Climate progress off to a bad start under the Youngkin administration
On the campaign trail, Glenn Youngkin’s only on-the-record comments regarding climate change foreshadowed the extreme attacks on the environment that we’ve seen in just the first few days of his administration.
In a live interview with WAVY-TV, he was asked if he believes human activity is responsible for climate change. He responded, “I don’t know what’s responsible for climate change in all candor. I’m a pretty smart guy, but I’m not that smart.”
Personally, I thought he was smart enough to know that the policies Virginia has adopted the last couple of years to address climate change are designed specifically to help out sinking Hampton Roads, which is experiencing the fastest rate of sea level rise on the East Coast. His actions in his early days show that maybe that’s not the case.
One of Youngkin’s first moves, which, oddly enough, he also announced in Hampton Roads, was to eliminate a steady source of funding to help communities address these impacts.
He moved to single-handedly pull Virginia out of the multi-state Regional Greenhouse Gas Initiative, a multi-state agreement to reduce climate change causing pollution and that has generated nearly $230 million of state revenue in its first year to help protect flood-prone communities and cut energy usage and monthly energy bills for Virginia’s low-income households. Running into a constitutional brick wall there, he’s now trying to hold the state budget hostage in an attempt to roll back climate action.

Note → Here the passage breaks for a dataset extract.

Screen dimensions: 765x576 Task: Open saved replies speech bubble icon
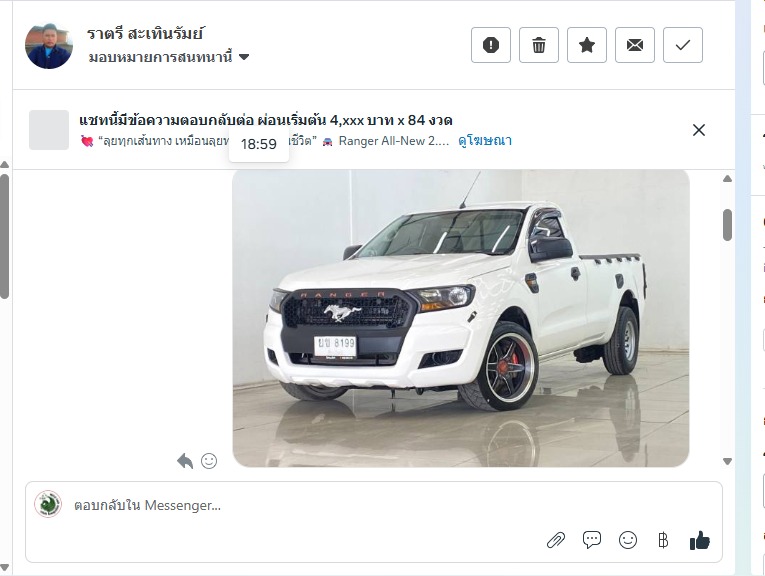point(592,540)
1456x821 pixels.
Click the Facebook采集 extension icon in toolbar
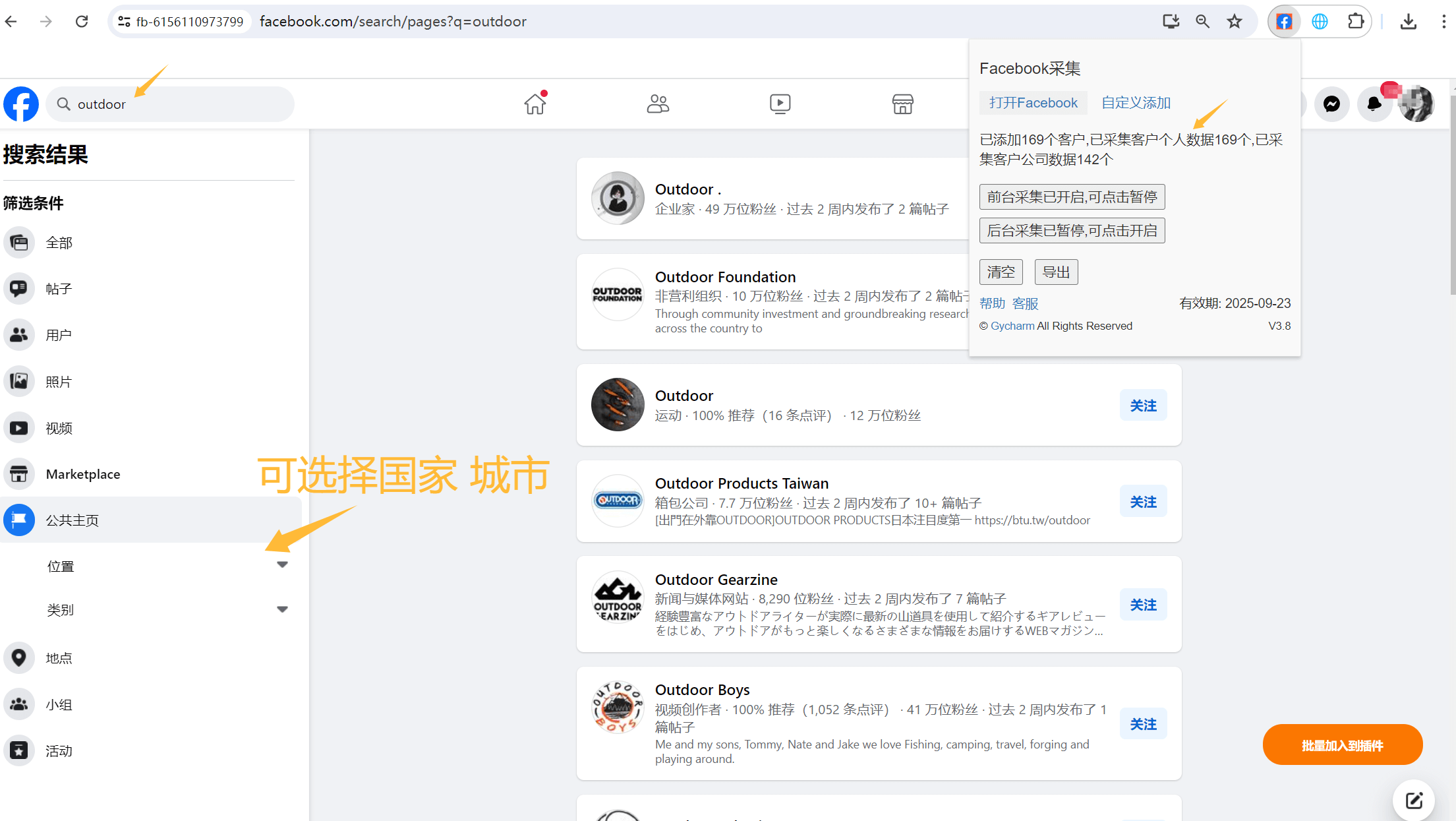click(x=1283, y=22)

For a business guy, these moves are puzzling. Because of the commonwealth’s leadership on climate action, we are one of the fastest growing markets for clean energy jobs in the nation. Hampton Roads is seeing tens of millions of dollars of these investments and is becoming an east coast hub for offshore wind — bringing even more dollars and jobs to the region.
Youngkin’s extreme pick to lead Virginia’s environmental agencies is equally puzzling.
This past week, Youngkin’s nominee for Natural Resources Secretary, Andrew Wheeler, a former coal lobbyist and head of Environmental Protection Agency in the post-truth Trump administration, came equipped with several of his own “alternative facts” as he pitched himself to lawmakers.
Listening to his testimony, it was difficult to place the Eagle Scout before the committee with the EPA administrator responsible for eliminating rule after rule to hold polluters accountable while decimating his own agency from the inside, replacing life-saving safeguards with threadbare regulations that benefited many of his former lobbying clients while endangering clean air and water.
Wheeler was such an egregious selection for Natural Resources Secretary that more than 150 former EPA employees have come out opposing his nomination, pointing out Wheeler’s track record of sidelining and ignoring scientists at the behest of industry.
The Virginia State Conference of the NAACP has communicated its opposition to lawmakers as well for his track record leading “many efforts to weaken environmental protections, lower emission standards, and allow pollutants to contaminate resources unchecked and unmitigated” — pollution that we know disproportionately impacts already marginalized communities.
Wheeler’s response to this massive opposition? Fake news.
On Jan. 20, Attorney General Jason Miyares announced that “Virginia was no longer anticoal” in pulling Virginia out of West Virginia v. EPA, alleging that should EPA win, it could “devastate the coal industry and the thousands of jobs it supports in Southwest Virginia.”
The lawsuit before the Supreme Court, a challenge to a regulation that no longer even exists, will more or less determine whether EPA has broad authority to regulate power plant pollution or not; arguments for this case are scheduled for late February.
Miyrares, who hails from Virginia Beach, a good sevenhour
drive away from coal country, might not know this, but the bulk of the coal that’s still being pulled out of Virginia mines is of a higher quality and used in steel fabrication, not electricity generation, meaning those 2,000 jobs aren’t really in harm’s way here.
But, thanks to the regressive, extreme policies of the Youngkin administration, the nearly 98,000 and growing clean energy jobs in Virginia — many based in Hampton Roads — are in jeopardy if they continue on their current collision course with reality.